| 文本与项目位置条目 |
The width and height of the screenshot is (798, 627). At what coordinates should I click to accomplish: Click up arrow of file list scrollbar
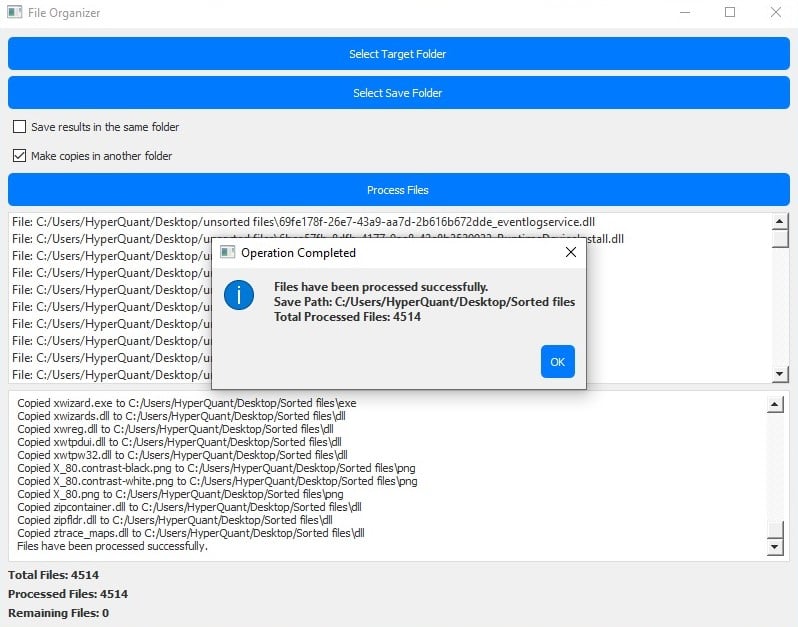pyautogui.click(x=780, y=221)
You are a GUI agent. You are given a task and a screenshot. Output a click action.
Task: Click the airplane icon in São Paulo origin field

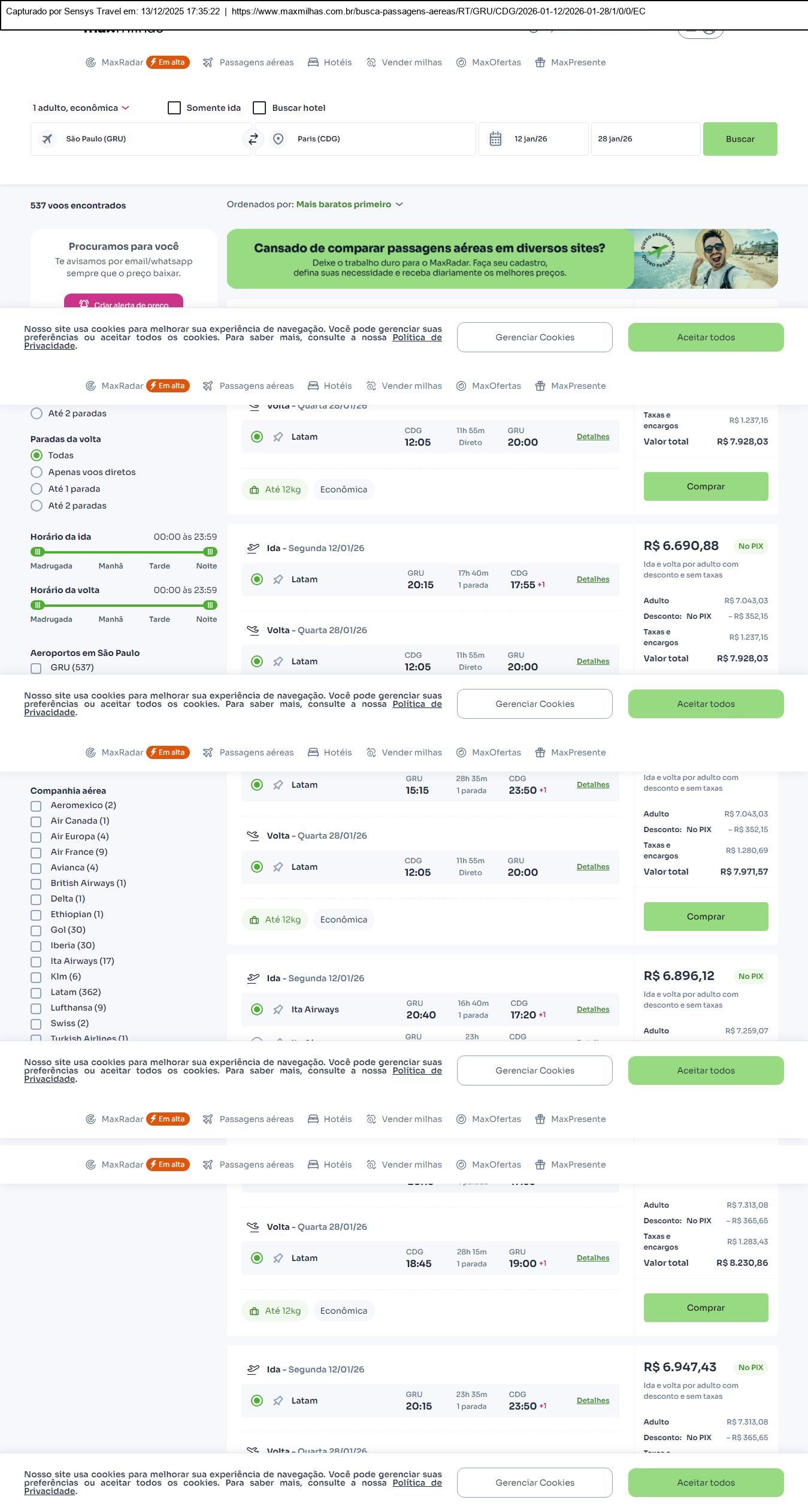pos(47,139)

| 任务说明 |
更新以上全部材料：将所有的"screenshot"替换为"screen image"，其余内容保持不变，输出时不要包含图片。

| 参考答案 |
The width and height of the screen image is (798, 627). At what coordinates should I click to accomplish: Click up arrow of file list scrollbar
pyautogui.click(x=780, y=221)
You are a GUI agent. You are given a task and a screen image. Output a click action.
Task: Click the airplane icon in São Paulo origin field

pos(47,139)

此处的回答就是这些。